**Directions:**
The answer must be every line of the records in which the string "Select" appears.

[Stored items from a collection]
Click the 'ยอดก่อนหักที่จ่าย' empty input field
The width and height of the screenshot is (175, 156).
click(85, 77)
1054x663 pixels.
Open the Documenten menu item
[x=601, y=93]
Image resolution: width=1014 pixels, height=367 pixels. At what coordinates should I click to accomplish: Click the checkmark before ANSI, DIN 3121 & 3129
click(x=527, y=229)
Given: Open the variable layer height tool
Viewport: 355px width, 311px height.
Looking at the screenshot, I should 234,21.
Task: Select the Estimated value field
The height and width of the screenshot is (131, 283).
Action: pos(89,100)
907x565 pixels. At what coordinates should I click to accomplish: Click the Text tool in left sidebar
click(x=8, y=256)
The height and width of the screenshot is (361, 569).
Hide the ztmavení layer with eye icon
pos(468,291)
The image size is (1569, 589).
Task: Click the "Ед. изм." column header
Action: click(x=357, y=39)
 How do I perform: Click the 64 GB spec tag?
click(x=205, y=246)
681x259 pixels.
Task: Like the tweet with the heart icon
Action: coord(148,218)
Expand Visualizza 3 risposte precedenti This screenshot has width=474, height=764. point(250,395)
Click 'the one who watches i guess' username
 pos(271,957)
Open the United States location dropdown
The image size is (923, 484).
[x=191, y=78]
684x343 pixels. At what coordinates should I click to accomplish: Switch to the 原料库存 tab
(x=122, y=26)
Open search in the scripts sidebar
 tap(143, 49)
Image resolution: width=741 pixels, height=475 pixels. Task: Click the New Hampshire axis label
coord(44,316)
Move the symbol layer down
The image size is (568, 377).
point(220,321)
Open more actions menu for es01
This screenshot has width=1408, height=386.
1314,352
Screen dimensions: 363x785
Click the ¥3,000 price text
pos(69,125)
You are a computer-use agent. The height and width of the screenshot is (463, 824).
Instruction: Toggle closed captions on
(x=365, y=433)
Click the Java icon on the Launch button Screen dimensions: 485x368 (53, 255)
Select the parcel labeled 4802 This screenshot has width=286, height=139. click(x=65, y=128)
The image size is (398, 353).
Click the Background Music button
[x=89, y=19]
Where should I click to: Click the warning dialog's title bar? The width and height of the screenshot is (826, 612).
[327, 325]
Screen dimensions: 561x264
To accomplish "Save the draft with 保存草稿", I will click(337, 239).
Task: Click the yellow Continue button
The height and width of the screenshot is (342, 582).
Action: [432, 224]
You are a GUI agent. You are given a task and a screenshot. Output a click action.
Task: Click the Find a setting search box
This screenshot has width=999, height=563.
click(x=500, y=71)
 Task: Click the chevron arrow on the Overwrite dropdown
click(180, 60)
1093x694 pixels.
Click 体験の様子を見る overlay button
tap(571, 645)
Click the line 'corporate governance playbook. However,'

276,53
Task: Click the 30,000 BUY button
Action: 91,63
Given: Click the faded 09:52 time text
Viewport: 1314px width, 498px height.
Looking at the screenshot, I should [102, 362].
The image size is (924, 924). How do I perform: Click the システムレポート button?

**Solution to the problem:**
Task: Select the Estimated value field
Select the parcel labeled 4802 This screenshot has width=286, height=139. click(x=65, y=128)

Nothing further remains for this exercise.